Grade: C-
Opening at number one last weekend — and continuing the five-week string of African-American lead films dominating the box office — “The Perfect Guy” had all of the makings of a good, guilty-pleasure, girl’s-night-out-thriller, but it couldn’t have fallen more flat.
Sanaa Lathan and Morris Chestnut are together again, having first worked together on “The Best Man,” along with a young — and beautiful — Michael Ealy, which, on paper, sounds like a dream team. From the start of the film until the end, though, the first of many issues is that there isn’t any real chemistry between Lathan and either of her leading men.
The first few scenes of the movie open with high-powered lobbyist Leah Vaughn, played by Lathan, and her boyfriend of nearly two years, Dave, played by Chestnut, heading to a party for a couple of mutual friends. Leah, having seen Dave be super cute with a kid at the party, can’t help but address her ticking biological clock and urge him to propose and start a family with her. When he says he’s not ready, she breaks up with him.
This is where I want to interject and offer that Leah has a habit of doing this throughout the film. The woman makes hasty decisions and doesn’t often rationalize their consequences. She even says at one point “I jump into things sometimes,” which explains why she has fallen into another relationship in less than three months, this time with IT analyst and smooth operator Carter Duncan, played by Ealy.
As someone who loves a good — and by “good” I actually mean “garbage” — Tyler Perry drama, I was expecting a similar guilty pleasure in “The Perfect Guy.” This movie had the makings of everything I look for: romance, action and beautiful and successful characters, but it lacked any level of believability. In fact, to believe Lathan’s character is genuinely foolish enough to fall into the trap that is Carter Duncan is to suspend all reasonable notions of reality.
As stated previously, I’m a reluctant fan of Tyler Perry, so my standards aren’t all that high to begin with.
To put it simply, Duncan is a creepy dude. He has vague responses to any and all questions about his past, he works in an especially shady industry — he’s essentially a hacker who busts into people’s private networks — and he just gives off a generally weird vibe. Leah, a successful lobbyist, a woman whose career depends on her ability to read people, should have been able to notice that she was dating a creep. However, she seems to take to him throughout the course of a month in a way she never took to her boyfriend Dave, with whom she was with for two years.
Something just doesn’t add up. Even past the no-chemistry relationships, the shower scenes where she doesn’t manage to get her hair wet — How many times are we going to have black women in films who shower without shower caps, honestly? — and a storyline so predictable my roommates spent the entire film calling out what would happen next — “He kidnapped the cat,” “Dave is going to get into a car accident,” “Carter is a fake name” — Leah never even realizes that perhaps the way Duncan is entering her home without force is because she literally showed him where she hid her spare key.
Just past being annoying, movies this simple are just plain frustrating.
It doesn’t help that I’m growing pretty weary of our leading lady. Lathan has played the same character in at least three different films at this point.

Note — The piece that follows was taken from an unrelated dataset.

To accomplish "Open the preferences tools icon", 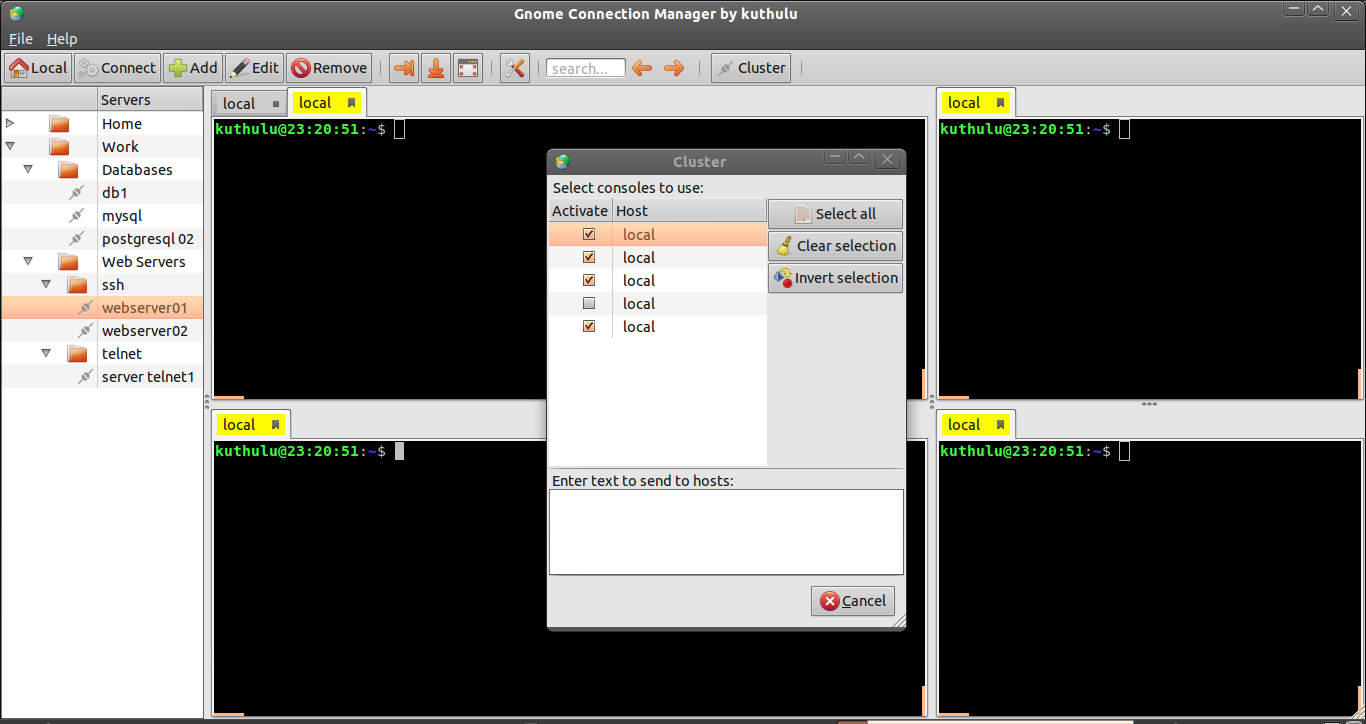I will pyautogui.click(x=515, y=67).
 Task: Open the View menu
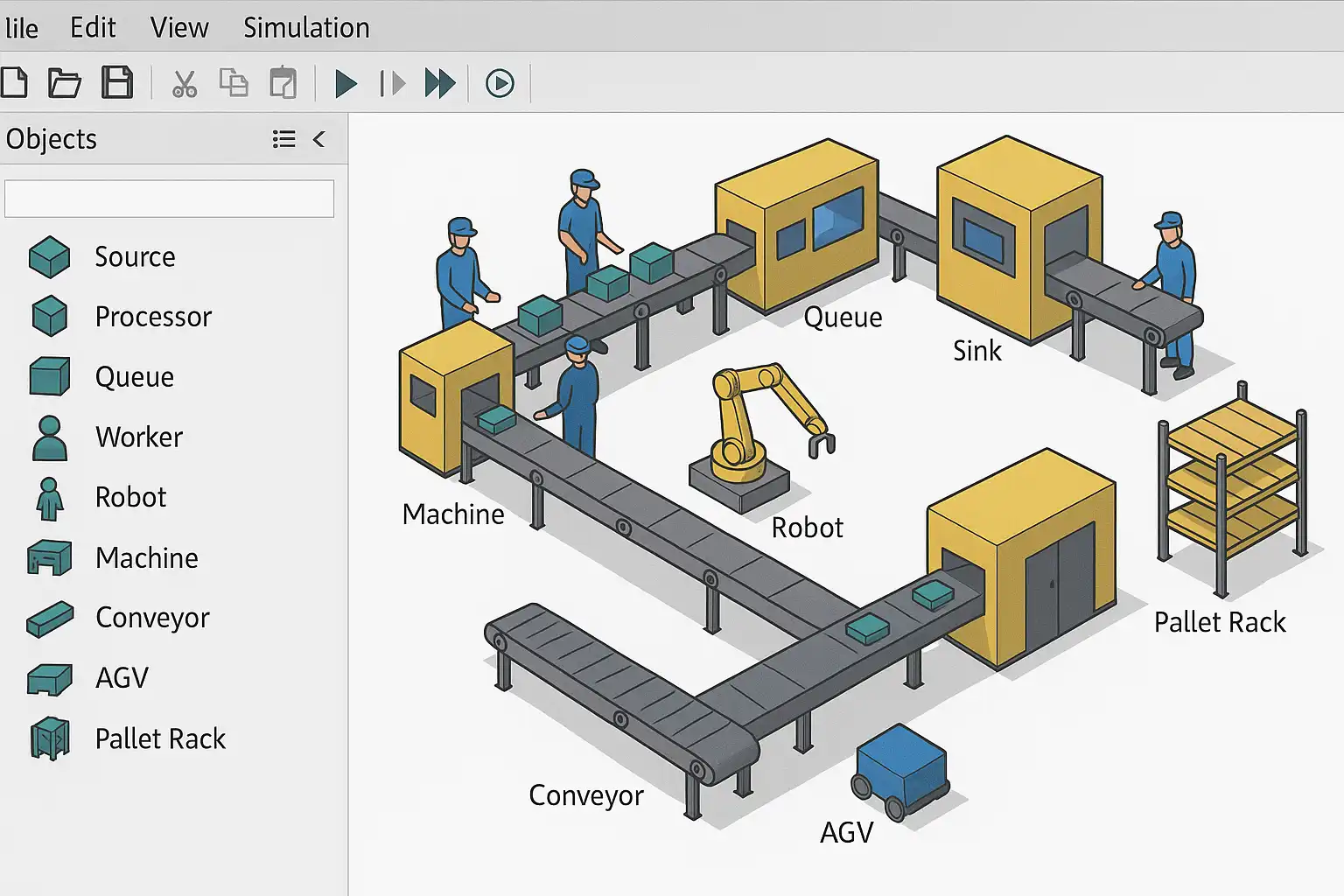pyautogui.click(x=179, y=28)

Hard working, well-to-do woman seemingly consumed with her ever-growing career and plagued with a perpetually dissatisfying love life. From Monica in “Love and Basketball” to Kenya in “Something New” and Andrea in “The Family that Preys,” she just has a history of playing characters that are wildly one-dimensional.

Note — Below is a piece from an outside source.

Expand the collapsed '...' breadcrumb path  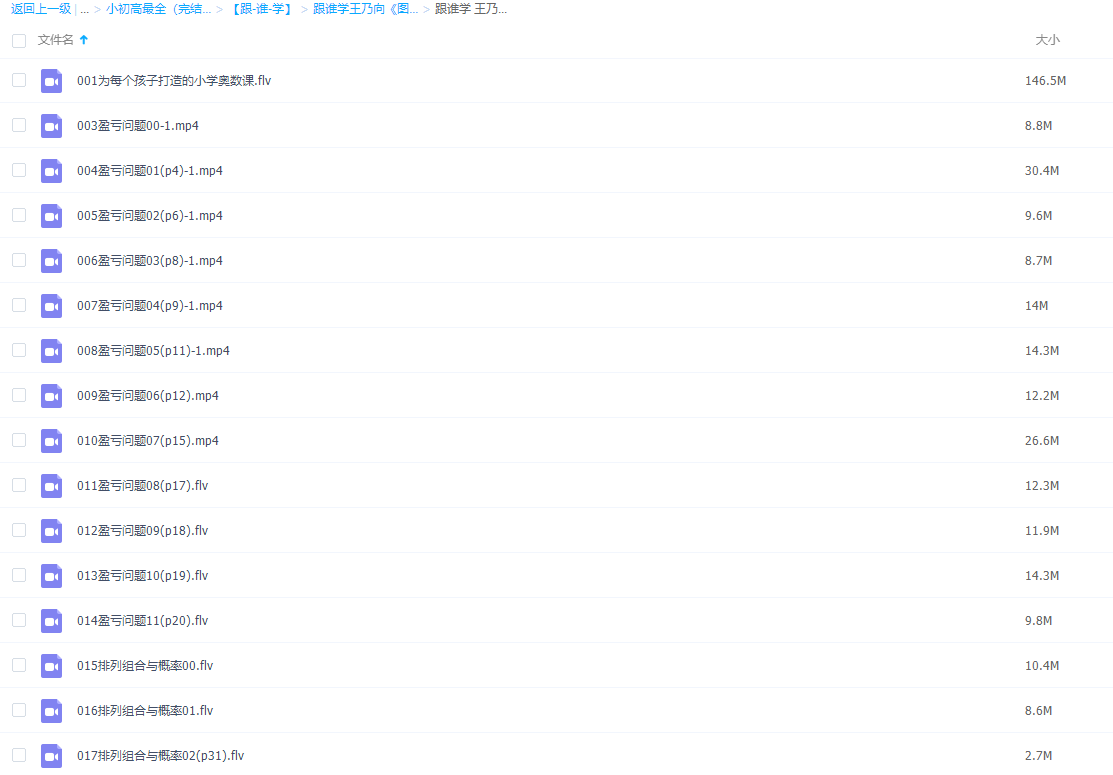pos(84,9)
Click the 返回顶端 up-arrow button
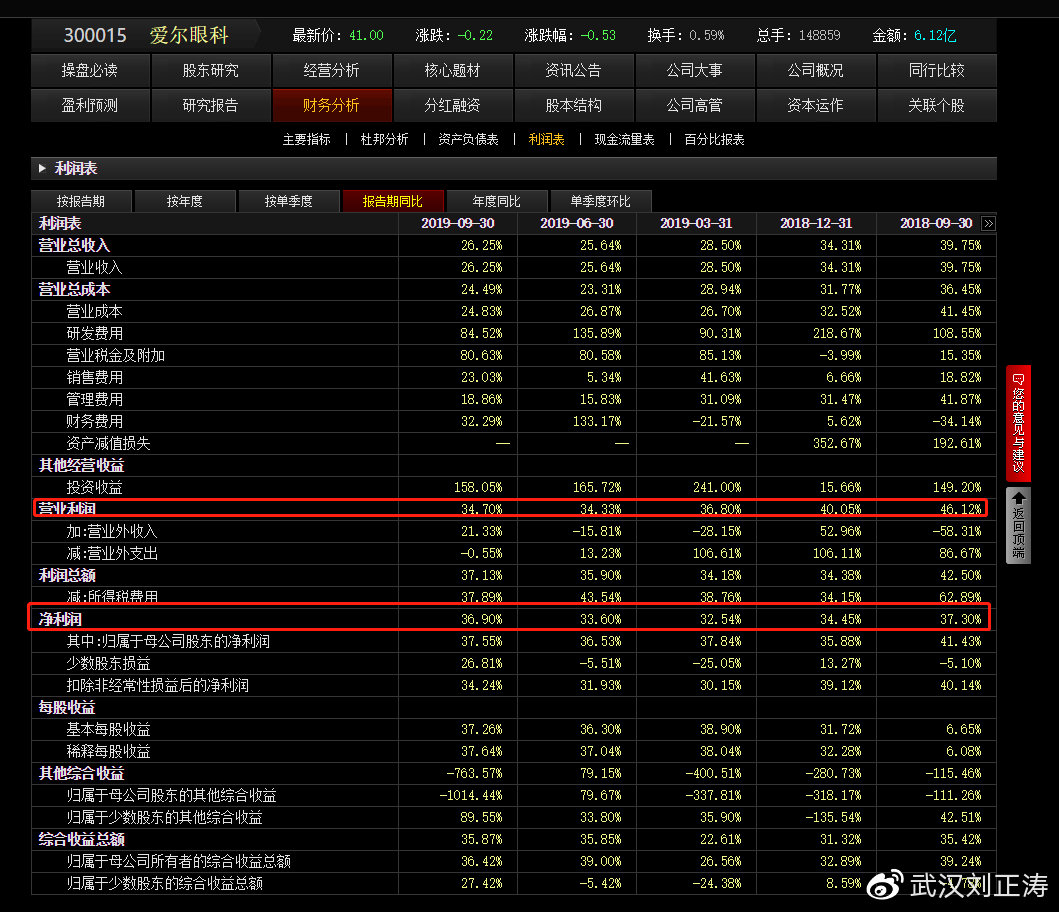This screenshot has width=1059, height=912. click(x=1018, y=525)
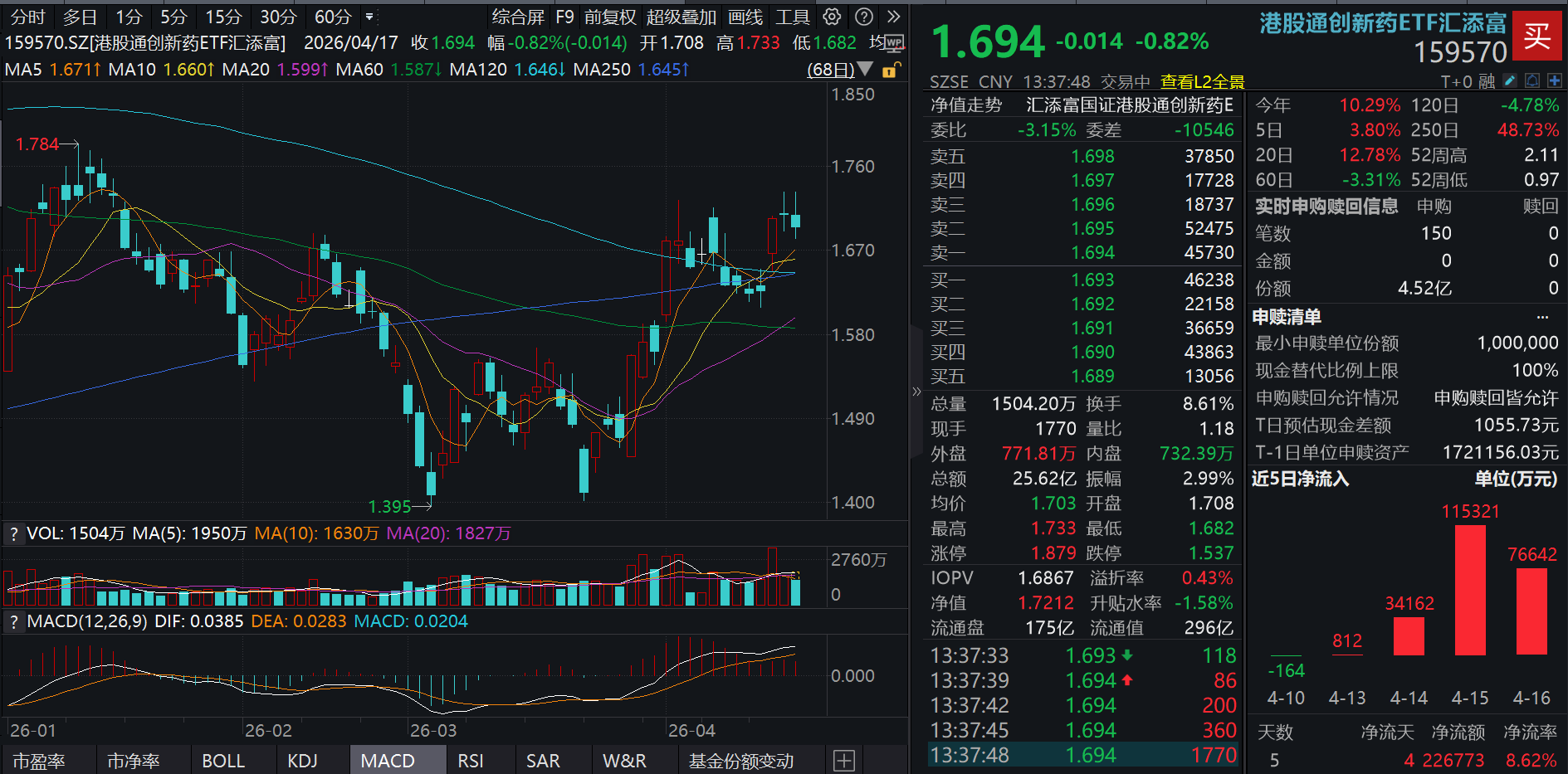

Leah is no different, but despite my better judgment, I was still hoping for something good.
I found myself constantly underwhelmed with the acting and the character development in this movie, and I’m left to wonder how much of that is direction and how much of it is simply mediocre actors with slightly above average filmographies.

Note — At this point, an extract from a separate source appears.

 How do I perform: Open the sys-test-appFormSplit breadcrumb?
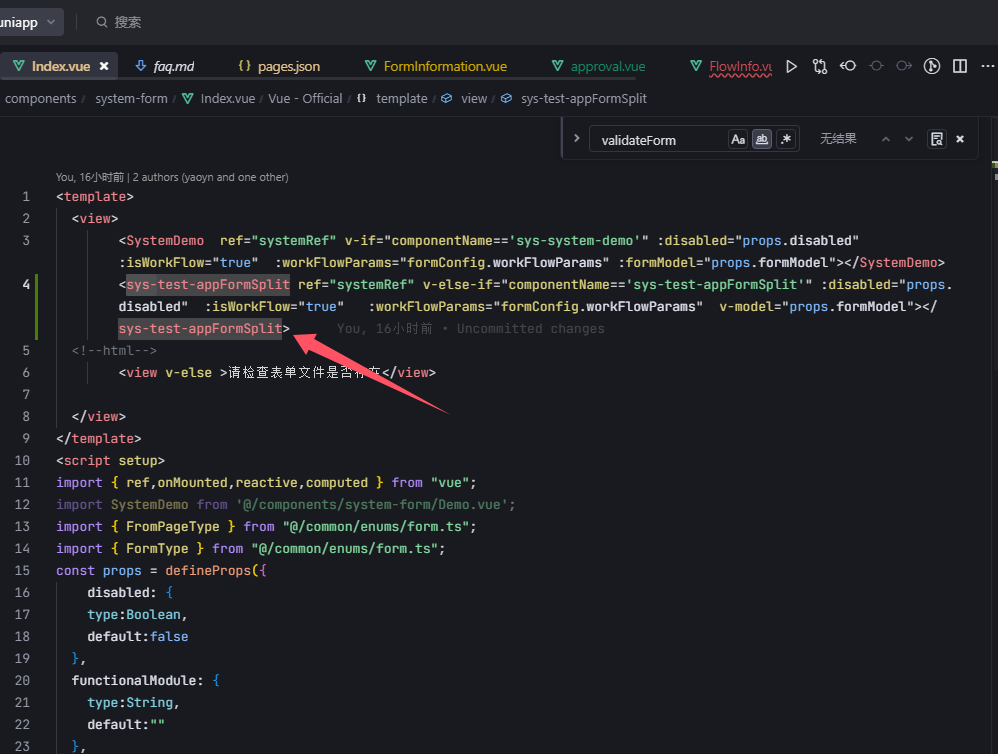(583, 99)
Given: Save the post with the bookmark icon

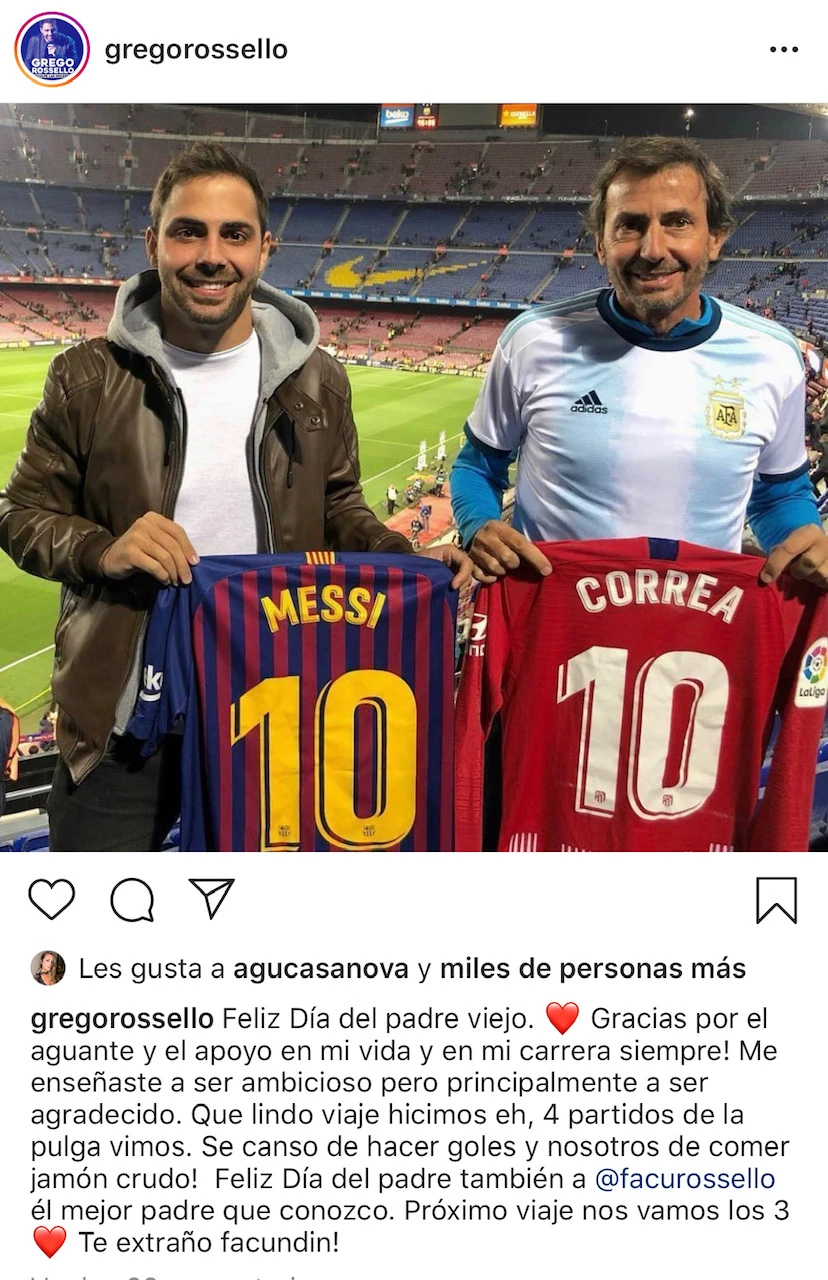Looking at the screenshot, I should point(776,900).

On the bright side, for all intents and purposes, this was what could have just as easily been a “white” movie. All of the main characters’ names could have just as quickly been white characters as they were black. There were no hidden racial undertones that would have otherwise denoted this a black film. And that, to me, is a sign of progress, no matter how discrete. Normalizing images of blackness on the big screen without storylines reliant on drugs or gang violence is crucial to our eventual assimilation into mainstream cinema.